I did not think that a trivial statement on the benefits of memory locality was worthy of any additional discussion.

If you're wondering why this matters, the reason is that there are different levels of memory on a computer.
I would like to stay out of analyzing this with respect to modern hardware. Otherwise I would have to point out that in the examples given by you, you would find it very difficult to measure any impact of the loop ordering on performance, if compiled with a modern optimizing compiler and run on a modern CPU.

wle
My impression upon reading and re-reading the passage several times, was that the author was of the opinion that Fortran's representation is superior to C's.
I didn't get that impression. Just that C and Fortran use different conventions and that one should be aware of them.

I would like to stay out of analyzing this with respect to modern hardware. Otherwise I would have to point out that in the examples given by you, you would find it very difficult to measure any impact of the loop ordering on performance, if compiled with a modern optimizing compiler and run on a modern CPU.
Have you actually tried this? I just tested it out with GCC and the difference can be quite measurable.

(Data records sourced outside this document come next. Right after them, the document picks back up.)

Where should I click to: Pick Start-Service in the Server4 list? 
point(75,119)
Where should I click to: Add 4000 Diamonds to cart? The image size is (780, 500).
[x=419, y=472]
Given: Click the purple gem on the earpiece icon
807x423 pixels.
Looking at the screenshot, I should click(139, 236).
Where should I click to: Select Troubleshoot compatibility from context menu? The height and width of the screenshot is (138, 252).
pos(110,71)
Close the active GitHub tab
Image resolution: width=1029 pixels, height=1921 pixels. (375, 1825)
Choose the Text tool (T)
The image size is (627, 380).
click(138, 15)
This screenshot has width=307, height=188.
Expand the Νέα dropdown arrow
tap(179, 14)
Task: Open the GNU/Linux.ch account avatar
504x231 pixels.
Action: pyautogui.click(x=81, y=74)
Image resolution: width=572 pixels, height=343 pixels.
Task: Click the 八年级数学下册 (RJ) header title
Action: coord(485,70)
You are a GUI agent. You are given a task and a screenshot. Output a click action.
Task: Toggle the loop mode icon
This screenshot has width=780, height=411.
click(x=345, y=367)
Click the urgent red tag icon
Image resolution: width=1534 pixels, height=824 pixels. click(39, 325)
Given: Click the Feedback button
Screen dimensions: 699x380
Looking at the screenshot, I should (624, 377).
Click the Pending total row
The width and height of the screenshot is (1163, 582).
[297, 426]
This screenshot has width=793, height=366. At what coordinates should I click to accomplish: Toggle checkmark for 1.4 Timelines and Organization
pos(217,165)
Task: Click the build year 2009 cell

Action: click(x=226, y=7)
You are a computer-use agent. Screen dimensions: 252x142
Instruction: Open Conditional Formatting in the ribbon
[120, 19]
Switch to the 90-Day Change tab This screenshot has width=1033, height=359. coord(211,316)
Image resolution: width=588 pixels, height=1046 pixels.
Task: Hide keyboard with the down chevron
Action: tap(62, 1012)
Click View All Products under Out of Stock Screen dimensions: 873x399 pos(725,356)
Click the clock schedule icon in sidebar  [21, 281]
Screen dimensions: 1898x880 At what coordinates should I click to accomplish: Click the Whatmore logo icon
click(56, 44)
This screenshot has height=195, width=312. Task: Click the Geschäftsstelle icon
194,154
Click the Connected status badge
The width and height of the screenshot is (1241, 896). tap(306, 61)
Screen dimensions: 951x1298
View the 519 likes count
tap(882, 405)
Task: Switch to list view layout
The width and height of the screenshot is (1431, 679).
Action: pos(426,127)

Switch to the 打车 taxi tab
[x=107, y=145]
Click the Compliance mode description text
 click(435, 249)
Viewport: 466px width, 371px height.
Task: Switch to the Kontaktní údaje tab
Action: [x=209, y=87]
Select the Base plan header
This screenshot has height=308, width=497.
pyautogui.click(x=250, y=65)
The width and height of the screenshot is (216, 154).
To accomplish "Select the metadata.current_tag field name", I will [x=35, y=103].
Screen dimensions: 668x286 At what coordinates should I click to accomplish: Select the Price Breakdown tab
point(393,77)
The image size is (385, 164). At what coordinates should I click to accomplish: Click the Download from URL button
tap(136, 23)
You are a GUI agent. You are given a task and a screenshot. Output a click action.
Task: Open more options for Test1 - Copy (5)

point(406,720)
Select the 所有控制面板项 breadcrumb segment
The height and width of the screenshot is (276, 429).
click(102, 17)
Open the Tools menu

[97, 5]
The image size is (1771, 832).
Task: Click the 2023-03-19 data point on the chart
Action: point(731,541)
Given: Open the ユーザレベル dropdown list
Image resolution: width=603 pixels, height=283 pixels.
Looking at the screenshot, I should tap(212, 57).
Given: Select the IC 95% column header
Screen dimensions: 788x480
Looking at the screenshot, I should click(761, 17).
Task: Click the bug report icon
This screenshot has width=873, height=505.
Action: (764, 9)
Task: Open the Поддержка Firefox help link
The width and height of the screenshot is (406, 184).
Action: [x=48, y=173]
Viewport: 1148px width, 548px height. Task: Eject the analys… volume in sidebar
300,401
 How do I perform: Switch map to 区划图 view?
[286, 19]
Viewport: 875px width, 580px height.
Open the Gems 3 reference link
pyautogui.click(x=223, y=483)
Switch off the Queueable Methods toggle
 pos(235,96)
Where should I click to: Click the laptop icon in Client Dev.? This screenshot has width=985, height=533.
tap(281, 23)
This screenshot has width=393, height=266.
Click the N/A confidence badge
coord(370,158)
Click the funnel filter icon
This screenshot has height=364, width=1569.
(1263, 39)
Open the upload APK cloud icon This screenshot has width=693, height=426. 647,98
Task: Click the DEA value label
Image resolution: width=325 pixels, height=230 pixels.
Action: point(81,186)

Specifically, I compiled the code below (saved in a file called "arrloop.c") with gcc -O3 -o arrloop arrloop.c. I increased the array size to 20000x20000 to make the code run longer. Timing the resulting executable produces a result like this:
Code:
$time ./arrloop real 0m0.752s user 0m0.223s sys 0m0.526s Same code except with the loop orders interchanged ("arrloop2.c") and same compilation option: Code: $ time ./arrloop2

real    0m5.853s
user    0m5.248s
sys     0m0.598s
There'll be some variation each time you run the code, but the difference is quite substantial: a few hundred milliseconds of user time vs. over five seconds.

Code for arrloop.c:

C:
#define ASIZE 20000

int arr[ASIZE][ASIZE];

int main(void)
{
int i, j, res = 0;

for (i = 0; i < ASIZE; ++i) {
for (j = 0; j < ASIZE; ++j) {
arr[i][j] = 2 * i + j;
}
}

for (i = 0; i < ASIZE; ++i) {
for (j = 0; j < ASIZE; ++j) {
res += arr[i][j];
}
}

return res;
}
arrloop2.c is identical except that the two inner/outer loops are interchanged.

I increased the array size to 20000x20000 to make the code run longer.
That makes a huge difference. My comment was about the 5K version that you originally posted.

The original version also did not contain a dedicated single "read" loop. That loop is where the majority of time will be spent in the 20K version. Take it out, and you will get very different results.

wle
That makes a huge difference. My comment was about the 5K version that you originally posted.
That still makes a difference. On my machine, 23 milliseconds vs. 189 milliseconds of user time (best times out of two or three tries).

That said, if you're counting on me using a specific array size, I think you're missing the point.

The original version also did not contain a dedicated single "read" loop. That loop is where the majority of time will be spent in the 20K version. Take it out, and you will get very different results.
Commenting out the first ("arr[ i][j] = 2 * i + j;") loop entirely and still with 5000x5000 arrays: 10 ms vs. 101 ms of user time (best time of three tries).